Knowing and Unknowing

Aug 22 / Irene Dunlop
From the earliest known history, it seems humans have been wondering and telling stories. These stories speak to our longing to know what exists beyond ourselves, to make meaning of our days and our place in the cosmos. 

In the Bible, we encounter the story of God in the experience of the Hebrew people. Pictured is a God who draws close, a God who intimately creates the universe out of the flow from God’s own being—words and breath.

This is a God who walks and talks with created beings. Who eventually embodies God’s self in human flesh so God might be more fully known. God co-creates a dance of spirituality, of God’s seeking us and our seeking God. It is the slow unfolding of intimate relationship.

Incarnation is the jewel of Christian spirituality. Unlike the Greek gods far removed on the top of Mt. Olympus, separated from earth by the clouds, and who rain down blessings or disasters at their whim; Christians seek a God who is known through a dynamic, reciprocal relationship with people. 

Cataphatic knowledge of God— we can know and name positive characteristics of God—is the foundation for most of western theology. God is love, God is faithful, God is present. This knowledge helps us know what we are looking for in our search for God.

But perhaps the Greeks weren’t all wrong. As is true of other faiths, Christian tradition also carries the idea that God is mysterious, and in our finite limited humanness we cannot comprehend all of God. God is by definition beyond us. 

When Moses asks God what to say when asked who sent him, God answers with a riddle: “I am who I am.” Possibly a more faithful translation to the breadth those Hebrew words hold is, “I am who I will be” or “I am who I am becoming.” These words hint at an apophatic knowing of God, an unknowing. This experience of God is beyond description, touched only in encounter with the One who is wholly beyond our comprehension, with the mystery of God.

Many of us have apophatic encounters with God, moments we experience something of God that defies words and concrete reasoning. This unknowing is explored in the writings of the Christian mystics and can be cultivated through practices of attention such as silence, stillness, and solitude.

God, indeed, shows up in both cataphatic and apophatic ways in personal experiences of divine grace. God is as knowable as a parable taught by Jesus, and as mysterious as the ocean depths.

The cataphatic and apophatic work together to support us in our quest for God. When my son Abram was small, one of his favorite books was the small board book Boats by Byron Barton. Full of bright colors and myriad vessels, we named boat after boat over and over again, describing how each one moved through the water with paddles, by wind, or motor. 

Smitten by sail boats, Abram could name all the parts of a boat--the mast, keel, rudder, and so on. He pointed out boats being transported on trailers or on the water at the local lake.
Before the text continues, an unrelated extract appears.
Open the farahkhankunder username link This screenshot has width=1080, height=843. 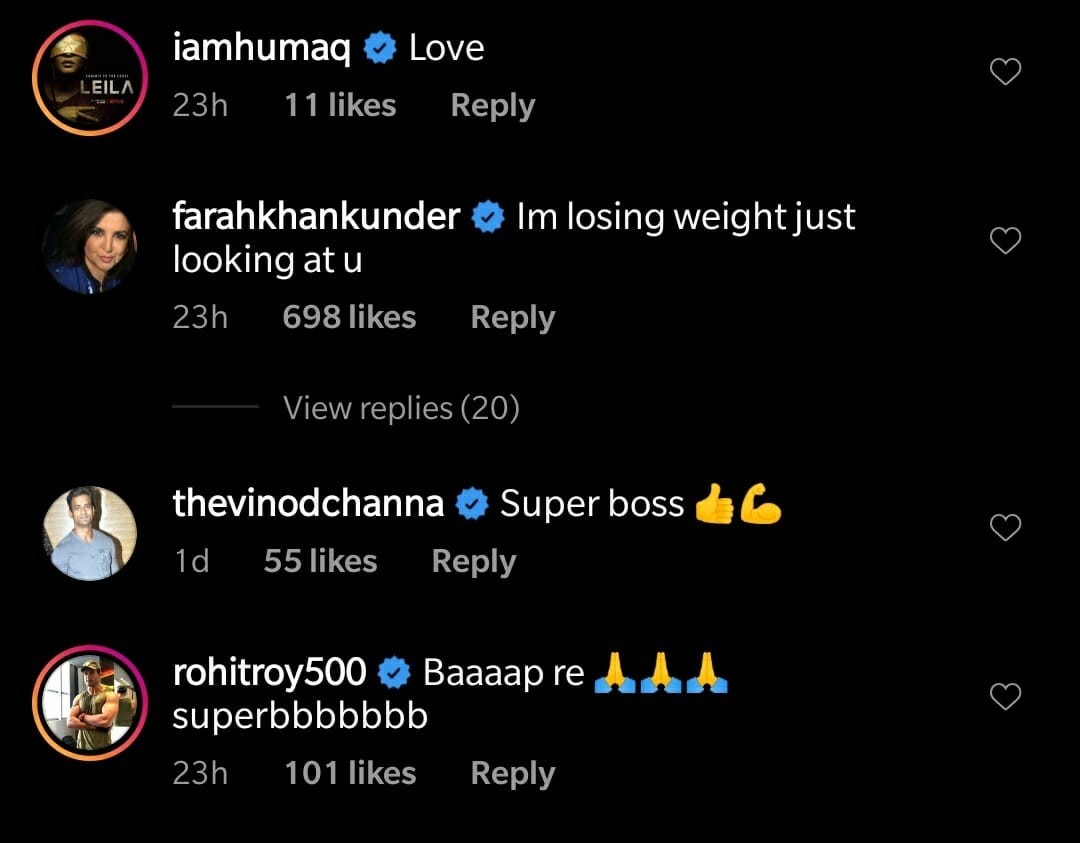pos(316,216)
But not until we purchased a small sailboat, buckled him up in a child size life jacket, raised the main and pushed off from shore did he understand what it meant to sail, to be carried along silently by the wind. 

He had all the cataphatic knowledge of boats he needed to recognize them, believe in them, and trust one enough to step on board, but when the wind caught the sail, he entered into an experience wholly beyond his expectations or understanding.
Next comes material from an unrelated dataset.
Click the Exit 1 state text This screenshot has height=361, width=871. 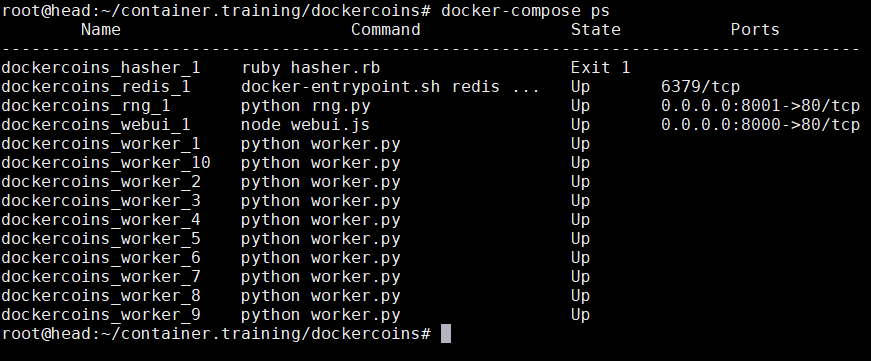tap(600, 68)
Some of us begin our spiritual journey through apophatic encounter with God. A divine encounter leads to questions and we find ourselves moving toward the cataphatic. What happened? Who is God? How do I know God? 

If we have grown up in western culture, we often first have some cataphatic frame for the divine, robust or weak as it may be. God is ___________________ (fill in the blank). Due to the priority placed on cataphatic understanding of God since the Enlightenment, we sometimes find ourselves stuck in our heads, longing to translate knowledge to knowing. The cataphatic and apophatic inform each other, like a continuously flowing circle, moving us along a spiritual pathway toward deeper understanding of God.

Contemplative spiritual practice is an opportunity to taste the depth and breadth of God available to us as we lean into the unknowing of God. Through the practice of noticing, listening to Spirit speaking within, we become present to our embodied experience. This new awareness invites us to consciously incarnate our knowledge of God in our daily living. This intertwining of knowledge—embodiment—trust invites us to open ourselves to mystery as we lean into God who is always just beyond our comprehension. 

This fall I invite you to join me as I host space to engage in embodied spiritual practice. We’ll lean into the mystery of God as we open ourselves to the Spirit through contemplative practices using art, nature, sound, movement and meditation. Join me by signing up here for one or all in the Incarnate Faith series. 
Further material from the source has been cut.